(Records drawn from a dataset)
===

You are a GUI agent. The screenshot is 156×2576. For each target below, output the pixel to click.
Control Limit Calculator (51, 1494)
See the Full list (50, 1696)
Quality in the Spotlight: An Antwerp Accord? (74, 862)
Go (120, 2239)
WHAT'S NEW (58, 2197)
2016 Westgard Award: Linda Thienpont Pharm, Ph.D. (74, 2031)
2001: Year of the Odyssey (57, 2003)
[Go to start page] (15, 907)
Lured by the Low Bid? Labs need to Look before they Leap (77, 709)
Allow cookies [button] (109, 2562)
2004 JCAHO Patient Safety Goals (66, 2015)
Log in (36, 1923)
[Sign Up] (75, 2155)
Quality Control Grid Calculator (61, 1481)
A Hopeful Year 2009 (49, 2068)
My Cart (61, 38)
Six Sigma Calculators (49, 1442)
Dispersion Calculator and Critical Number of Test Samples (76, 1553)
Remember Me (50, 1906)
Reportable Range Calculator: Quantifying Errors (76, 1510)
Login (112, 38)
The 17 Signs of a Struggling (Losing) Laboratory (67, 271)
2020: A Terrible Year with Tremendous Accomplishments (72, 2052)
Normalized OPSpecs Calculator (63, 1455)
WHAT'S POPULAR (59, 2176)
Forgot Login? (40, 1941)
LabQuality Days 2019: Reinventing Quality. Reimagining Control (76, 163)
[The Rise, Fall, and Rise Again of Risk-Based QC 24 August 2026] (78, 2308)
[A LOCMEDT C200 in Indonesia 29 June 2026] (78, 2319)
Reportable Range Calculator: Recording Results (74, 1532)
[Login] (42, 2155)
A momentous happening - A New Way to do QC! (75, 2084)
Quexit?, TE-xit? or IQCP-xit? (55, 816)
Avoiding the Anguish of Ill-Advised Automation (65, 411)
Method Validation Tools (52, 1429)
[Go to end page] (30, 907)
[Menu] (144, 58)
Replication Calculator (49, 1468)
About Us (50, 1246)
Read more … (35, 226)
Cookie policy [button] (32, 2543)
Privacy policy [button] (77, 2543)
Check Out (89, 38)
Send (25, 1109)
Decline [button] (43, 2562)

===

- **Work instructions**
Work through the entries above and report the number of lines that include "Year", with nothing else.

- **Solution to this problem**
3